As a critical process in regulating terrestrial feedback to climate change, soil heterotrophic respiration is commonly simulated with the first-order kinetics in current Earth system models. Compared with the first-order kinetic models, explicit microbial models are expected to better simulate nonlinear carbon (C)-cycle phenomena, such as the pulse dynamics of soil heterotrophic respiration driven by dry-rewetting cycles in grasslands. However, these two types of models (i.e., linear conventional and nonlinear microbial models) have never been compared based on in situ observations of soil heterotrophic respiration in the semi-arid grassland, which is significantly affected by the dry-rewetting events. Here, based on the field data of soil heterotrophic respiration in a semi-arid grassland in northern China, we first showed that the shift from a conventional linear model to a nonlinear microbial model did not substantially improve the simulation of soil heterotrophic respiration. Then, we quantified the contributions of different moisture-response functions to the uncertainty in simulating the soil C dynamics.
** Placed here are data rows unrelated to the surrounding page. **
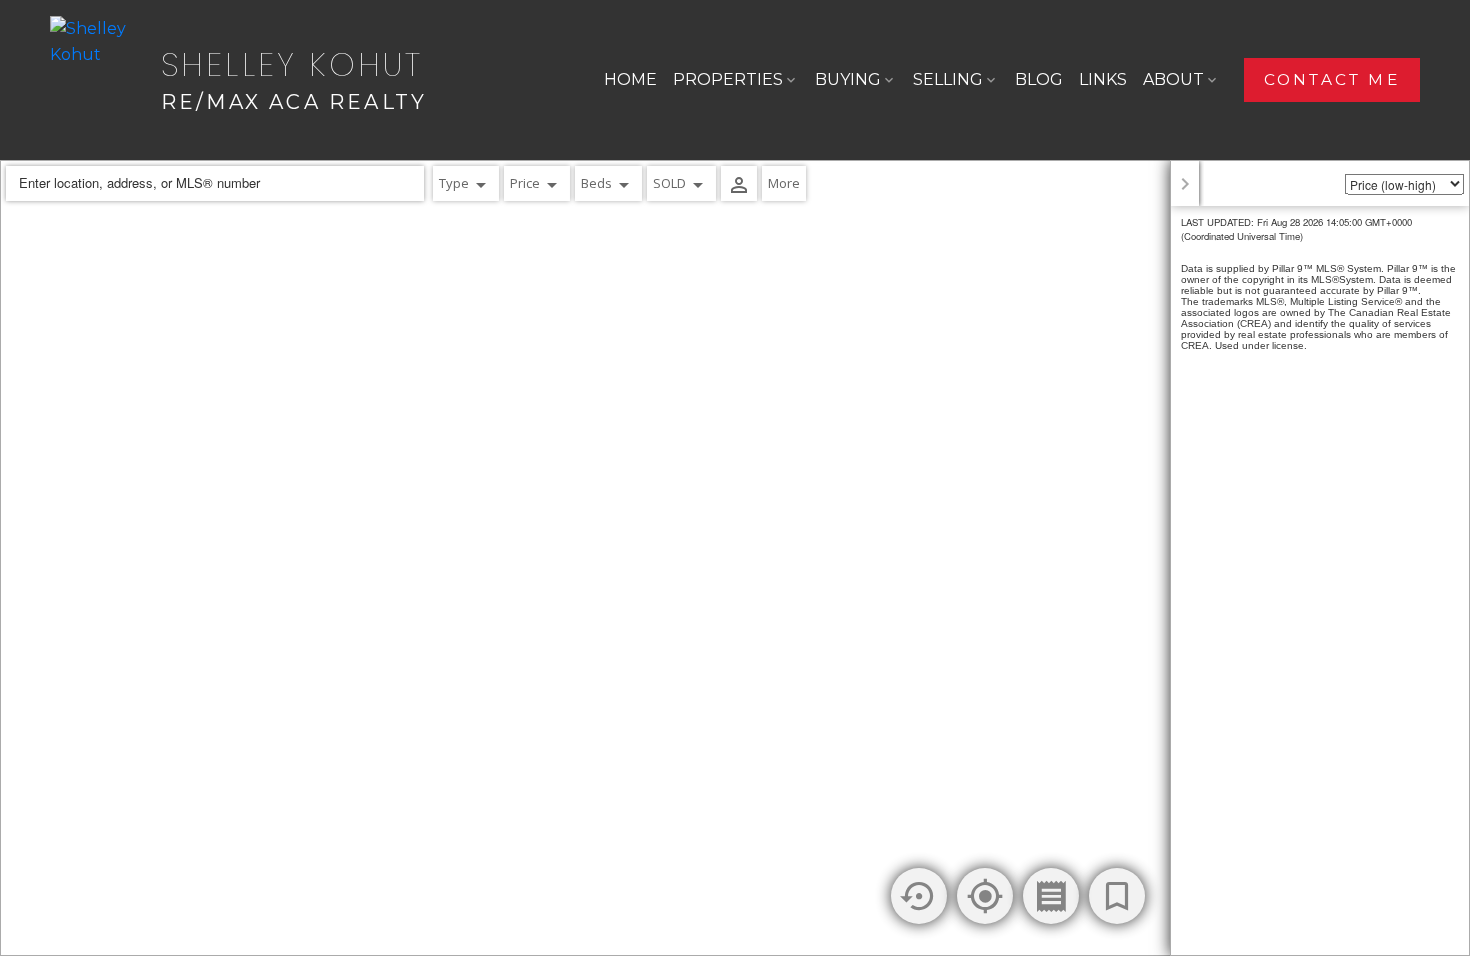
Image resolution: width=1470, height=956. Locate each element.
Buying (848, 79)
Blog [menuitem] (1039, 79)
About (1173, 79)
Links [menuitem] (1103, 79)
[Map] (735, 558)
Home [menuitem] (630, 79)
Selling (948, 79)
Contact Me (1332, 79)
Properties (728, 79)
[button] (1332, 80)
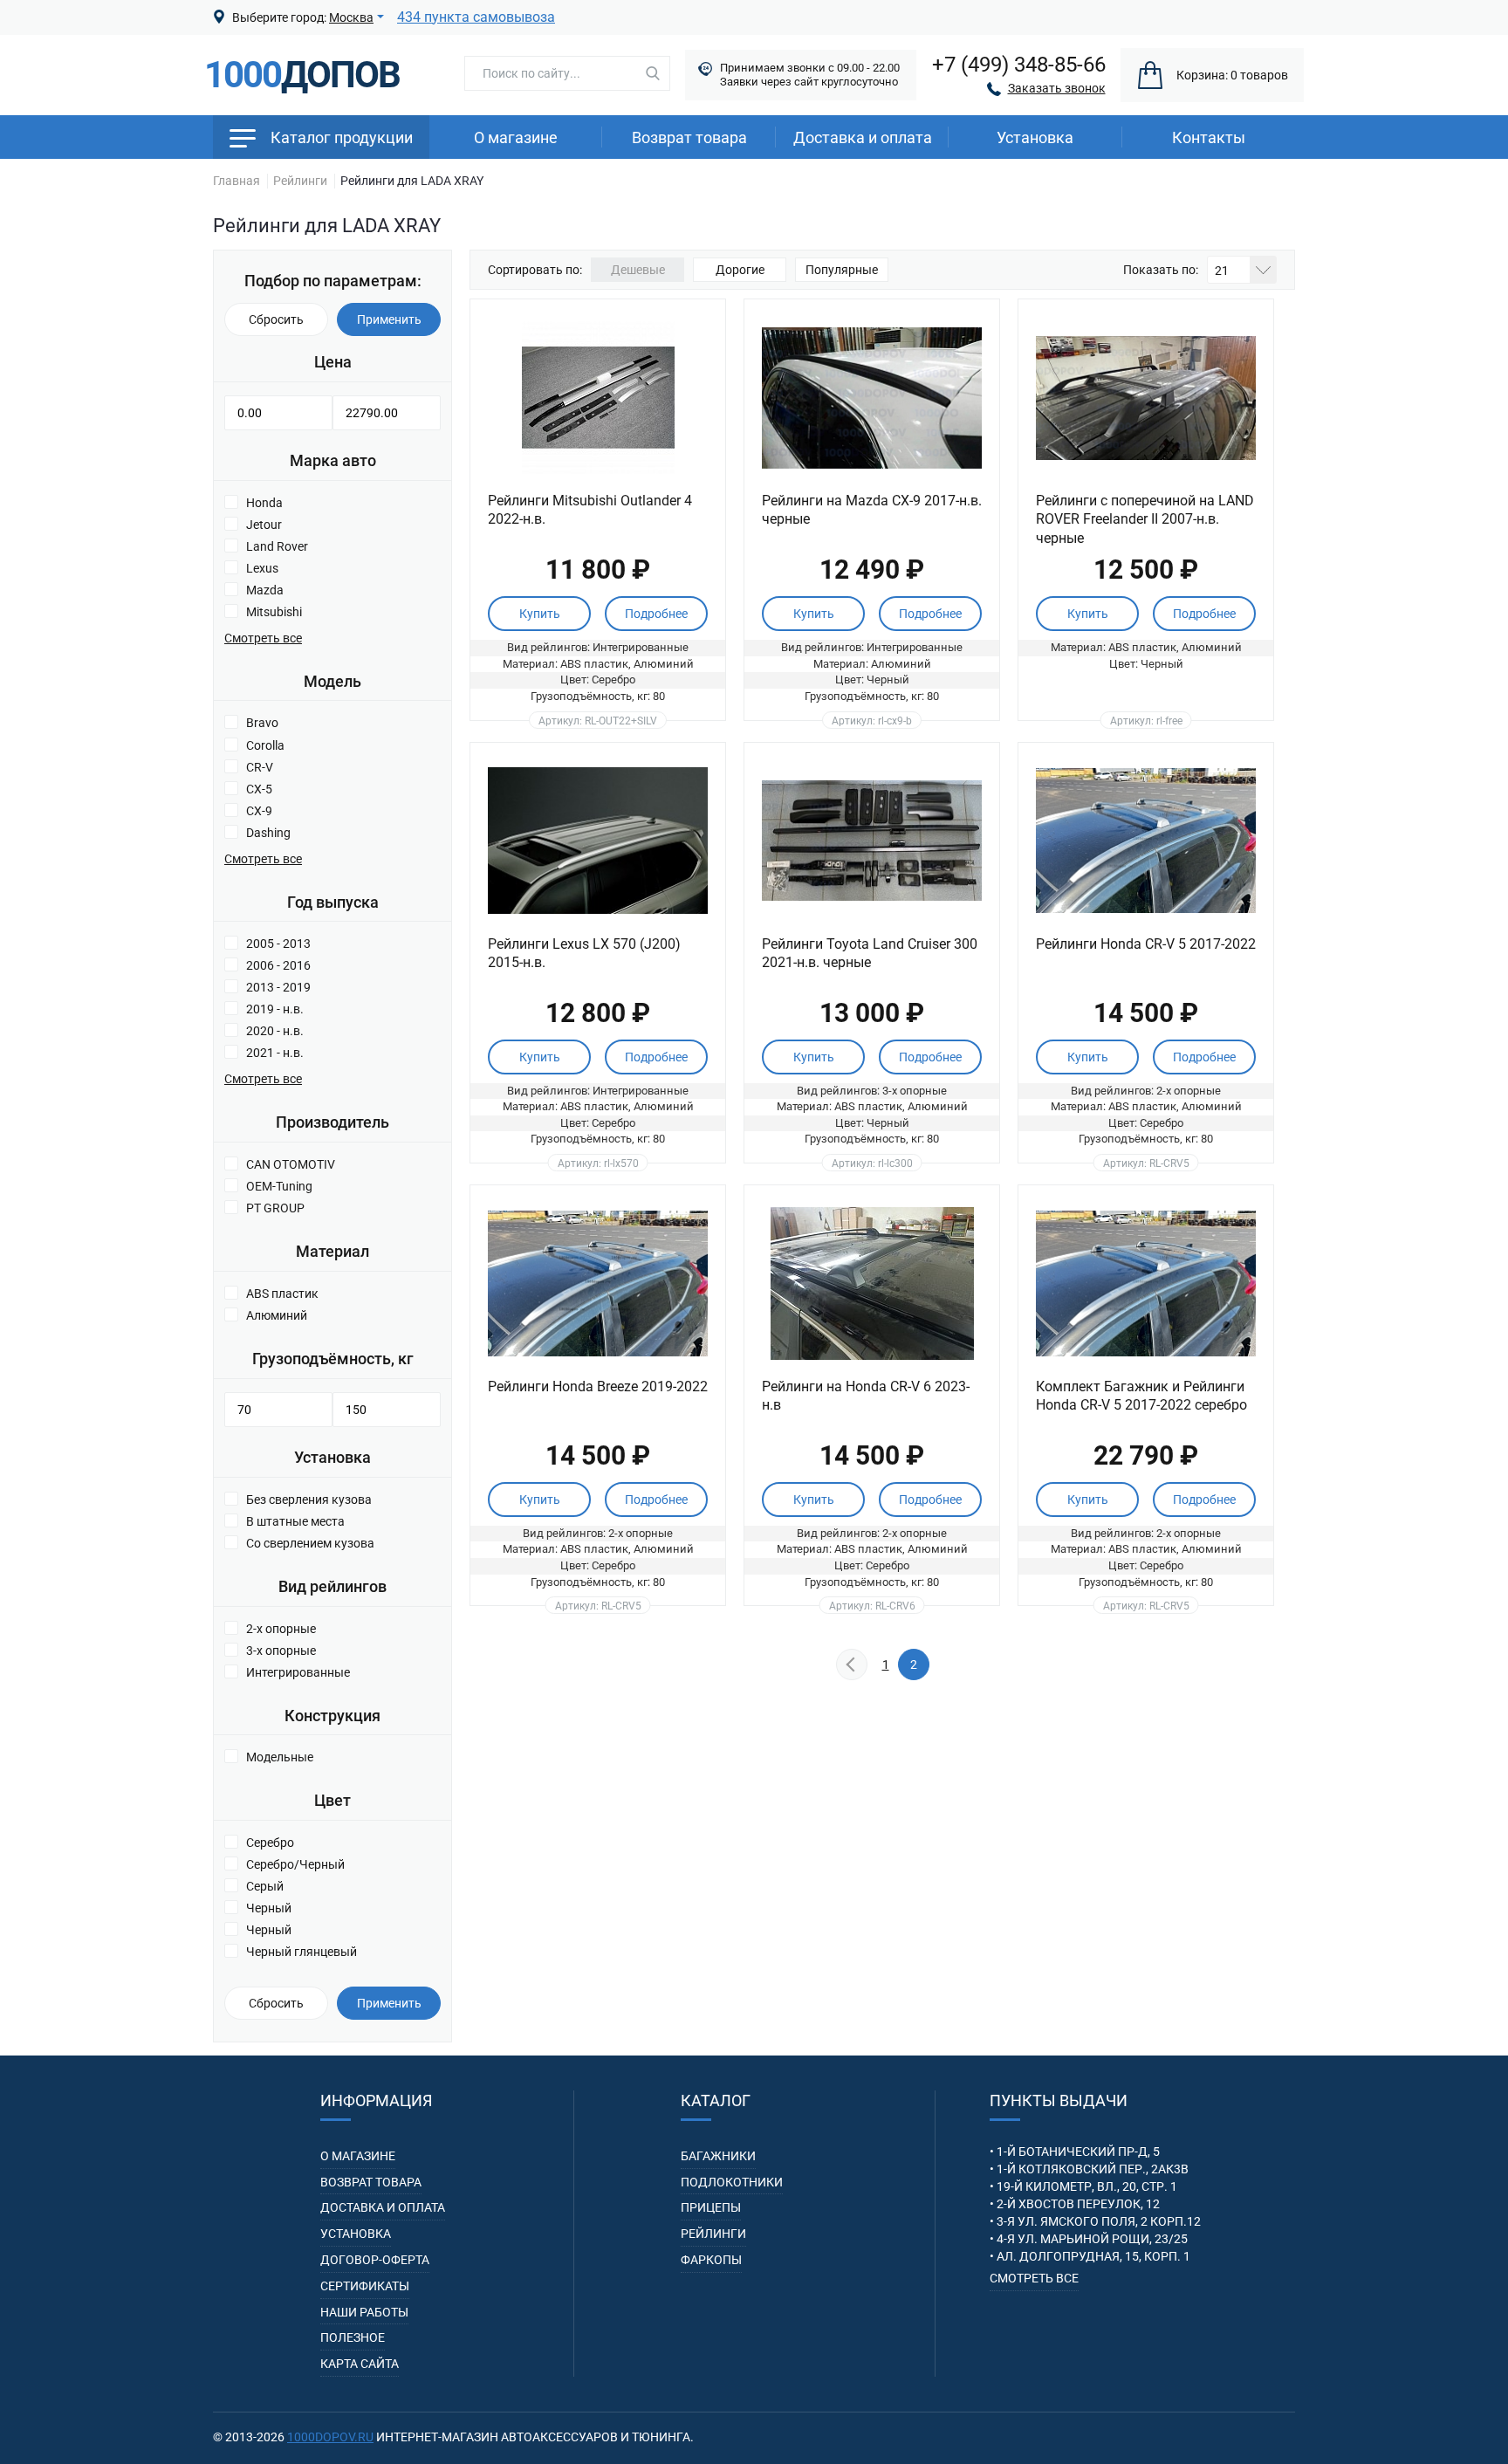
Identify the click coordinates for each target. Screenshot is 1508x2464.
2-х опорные (281, 1629)
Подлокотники (732, 2182)
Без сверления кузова (309, 1500)
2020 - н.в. (275, 1031)
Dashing (268, 833)
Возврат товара (689, 137)
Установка (355, 2234)
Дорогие (740, 270)
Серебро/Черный (295, 1864)
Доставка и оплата (862, 137)
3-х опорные (281, 1651)
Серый (265, 1886)
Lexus (262, 568)
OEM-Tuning (279, 1186)
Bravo (262, 723)
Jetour (264, 525)
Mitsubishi (274, 612)
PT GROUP (275, 1208)
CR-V (259, 767)
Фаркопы (711, 2260)
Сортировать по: (535, 270)
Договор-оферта (374, 2260)
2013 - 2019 (278, 987)
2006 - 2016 (278, 965)
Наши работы (364, 2312)
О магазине (516, 137)
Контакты (1208, 137)
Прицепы (711, 2207)
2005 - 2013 (278, 944)
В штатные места (295, 1521)
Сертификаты (364, 2286)
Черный (268, 1908)
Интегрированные (298, 1672)
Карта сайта (359, 2364)
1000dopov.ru (330, 2437)
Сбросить (276, 319)
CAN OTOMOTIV (290, 1164)
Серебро (270, 1843)
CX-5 (259, 789)
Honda (264, 503)
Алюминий (276, 1315)
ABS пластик (282, 1294)
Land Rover (277, 546)
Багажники (718, 2156)
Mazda (265, 590)
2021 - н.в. (275, 1053)
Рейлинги (713, 2234)
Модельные (279, 1757)
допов (302, 75)
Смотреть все (1034, 2278)
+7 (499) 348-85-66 (1019, 64)
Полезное (352, 2337)
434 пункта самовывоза (476, 17)
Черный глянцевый (301, 1952)
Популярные (841, 270)
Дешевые (638, 270)
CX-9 (259, 811)
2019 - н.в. (275, 1009)
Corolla (265, 745)
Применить (389, 319)
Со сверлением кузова (310, 1543)
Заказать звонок (1057, 88)
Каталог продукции (342, 137)
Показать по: (1160, 270)
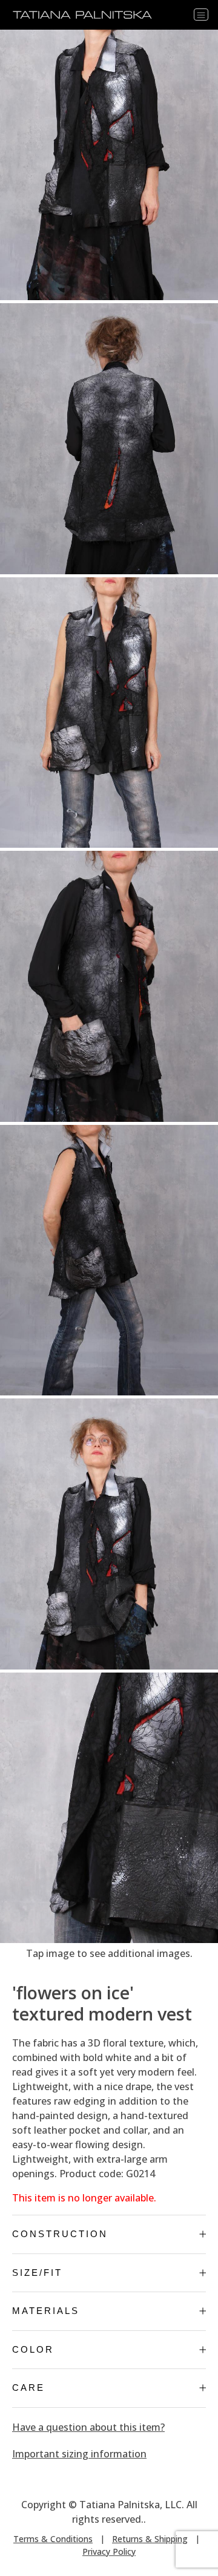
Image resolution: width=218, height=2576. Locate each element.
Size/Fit (37, 2272)
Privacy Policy (109, 2551)
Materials (45, 2311)
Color (33, 2349)
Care (28, 2387)
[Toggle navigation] (201, 14)
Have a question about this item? (88, 2427)
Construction (60, 2234)
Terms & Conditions (53, 2539)
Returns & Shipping (150, 2539)
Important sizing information (79, 2453)
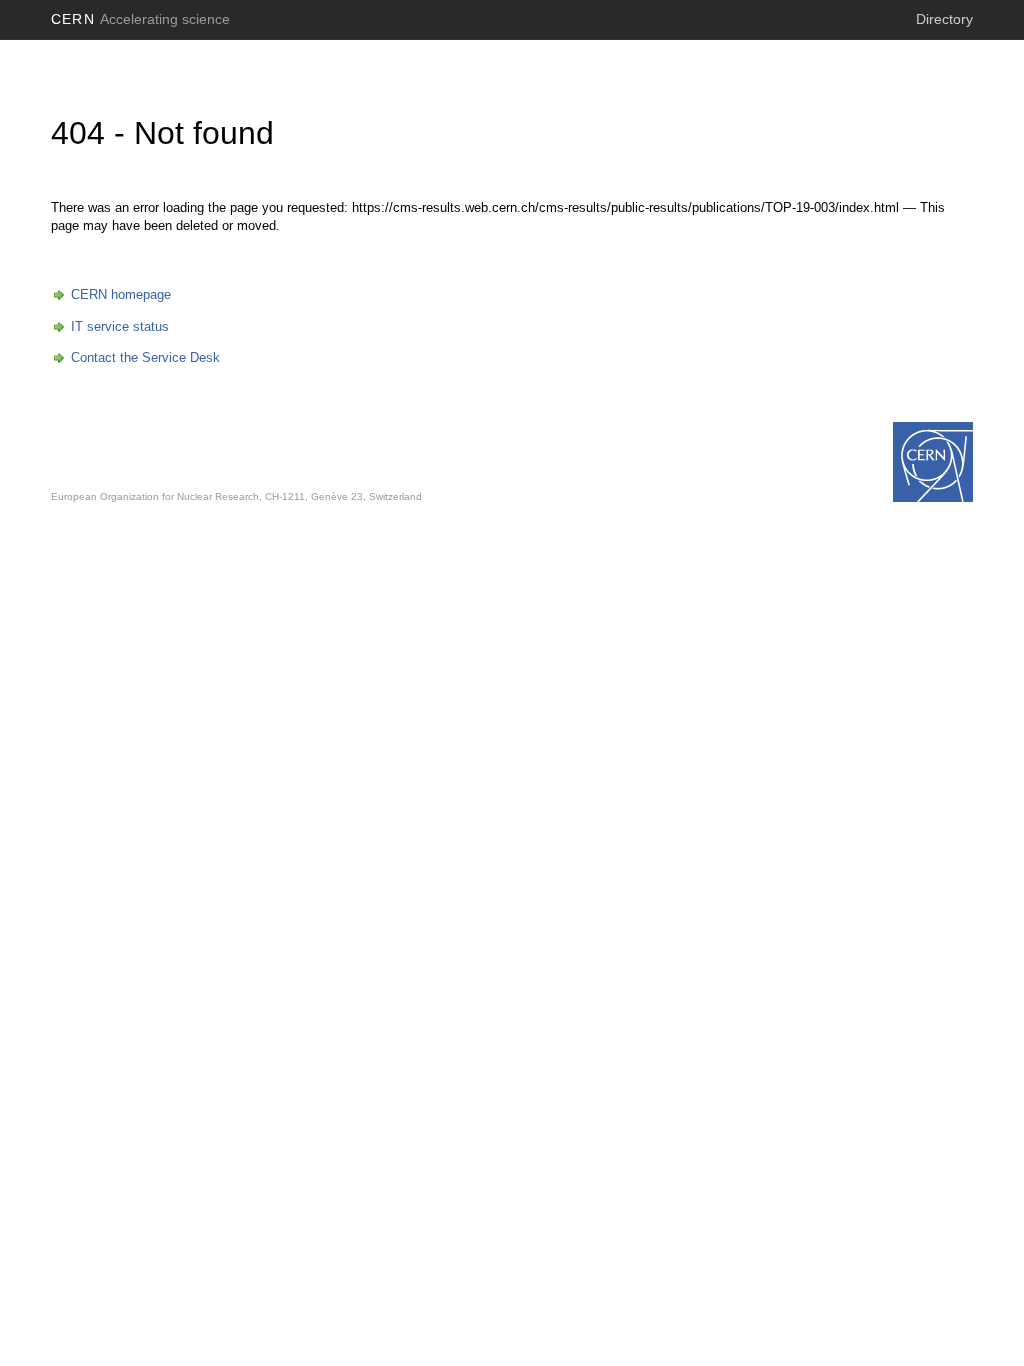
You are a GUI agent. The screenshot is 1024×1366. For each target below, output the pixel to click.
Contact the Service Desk (145, 357)
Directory (944, 19)
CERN (140, 19)
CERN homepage (121, 294)
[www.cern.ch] (933, 462)
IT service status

The results showed that the selection of moisture-response functions combined with parameterization in the soil C models dominated the modeled uncertainties in soil heterotrophic respiration. These findings suggest that both the conventional linear model and nonlinear microbial model can simulate well the pulse dynamic of soil heterotrophic respiration in grasslands with an improved parameterization of water regulation on soil carbon decomposition. This study also calls for more observations of nonlinear C phenomena for reducing the simulation uncertainty on soil C cycling in Earth system models.